As the world gears up for the U.N. climate negotiations in Paris this December, almost all of the talk is about greenhouse gas emissions from fossil fuel burning. How much will countries cut their emissions? When will they commit to having their emissions peak? But there’s another major component that’s being neglected: the way we manage our forests and other lands, which can serve as carbon sinks.
Big carbon polluters are failing to offer strong, specific plans for land use as part of the pledges they’re releasing ahead of the Paris talks, known as Intended Nationally Determined Contributions (INDCs), according to a new report from the Union of Concerned Scientists. The U.S. and the European Union ignored the land-use sector almost completely in their INDCs, says report coauthor Doug Boucher. The report examines the land-use pledges from four countries that did address the sector: China, Canada, Morocco, and Ethiopia. UCS finds that Morocco and Ethiopia, minor players on the global stage, are far clearer about how they will make progress on reforestation and reducing emissions from agriculture than China, the world’s biggest greenhouse gas emitter, and Canada, the ninth biggest emitter and one of the very worst in terms of per capita emissions. “The small countries have been more transparent, more clear and detailed about their actions than the big countries have,” Boucher tells Grist.
“The INDCs both of China and Canada are disappointing … in different ways,” the report finds. “China falls short by not presenting a detailed framework on how to account for forest emissions and sequestration, though it is transparent and specific on actions relating to agriculture, forestry, and other land use.” In other words, China says it will improve sequestration through policies like improved rice field management and forestry management, but makes no promises as to how much increased sequestration it will deliver. It’s also unclear to what extent China is promising new policies versus projecting future benefits of policies that have already been adopted. “Conversely,” UCS writes, “discussion of the land sector in Canada’s INDC is limited to accounting. The document’s absence of land-sector emissions-mitigation efforts and of detailed actions makes it impossible to say whether Canada’s ambitions adequately reflect its capacities and responsibilities.”

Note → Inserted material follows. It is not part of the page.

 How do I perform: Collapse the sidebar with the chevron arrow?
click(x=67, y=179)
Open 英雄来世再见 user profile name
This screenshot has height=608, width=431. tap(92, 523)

Plants and soil soak up carbon, and one of the reasons carbon emissions are rising so rapidly is that we are losing or degrading these carbon sinks. From chopped-down forests to trampled grasslands to burping cows, agriculture, forestry, and other land use account for between 21 to 24 percent of the world’s greenhouse gas emissions. If we reforested our lands and increased the capacity of our carbon sinks in other ways, it would help reduce our net carbon emissions. UCS found in a 2014 report that “over half of the gap between what countries intend to do to reduce emissions and what is needed to avoid dangerous climate change could be closed by stronger actions in the land sector.”
There are ample opportunities to make land use more climate-friendly. In the U.S., for example, huge areas in the West are managed by the Bureau of Land Management and leased to ranchers for cattle grazing for fees that are below market rate and way below what they would need to be to account for their environmental impact. Reforming those leasing programs to charge more or just eliminate grazing on public lands altogether would allow damaged grasslands to regrow and absorb more carbon.

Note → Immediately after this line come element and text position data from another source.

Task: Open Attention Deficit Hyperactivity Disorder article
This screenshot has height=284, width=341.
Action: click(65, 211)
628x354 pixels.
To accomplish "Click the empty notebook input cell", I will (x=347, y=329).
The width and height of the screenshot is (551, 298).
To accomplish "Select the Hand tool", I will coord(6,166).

So why aren’t developed nations’ INDCs including more specifics on how they will improve land use and measure progress? In part it’s just an oversight because developed countries emit so much through burning fossil fuels for electricity, industry, and transportation. “They may look at their overall economy and say agriculture and forestry are a small percentage of the economy and think they don’t make a big difference, so they focus on the fossil fuel sectors,” says Boucher. “I don’t think they’ve realized there are substantial emissions from the land sector and that the potential for sequestration is quite large.”
But there are also political limitations. In the U.S., ranchers are a powerful political force in many sparely populated states that are over-represented in the Senate and Electoral College. Tea Partiers and many other conservatives believe that federal lands essentially belong to ranchers. Cliven Bundy, a welfare queen who masquerades as a rugged individualist, was hailed by the right as a hero after it came to light that he had refused to pay his grazing fees for years. When President Clinton tried to reform the federal grazing program in the 1990s, he ran straight into a wall of opposition, and a president today could expect to encounter the same thing.
Still, the U.S. does need to reform grazing policy and make other improvements to land management. If we stopped letting cattle graze on federal land and allowed the vegetation there to naturally regrow, we’d save on emissions from lowered beef production and increase the capacity of the land to serve as a carbon sink. President Obama could take some action in this area without approval from Congress, just as he has the power to restrict fossil fuel exploration on public lands. Given that U.S. action to limit emissions helps induce other countries to step up the strength of their climate goals, now would be a great time for Obama to lay out a plan for rebuilding our carbon sinks and call on other countries to do the same.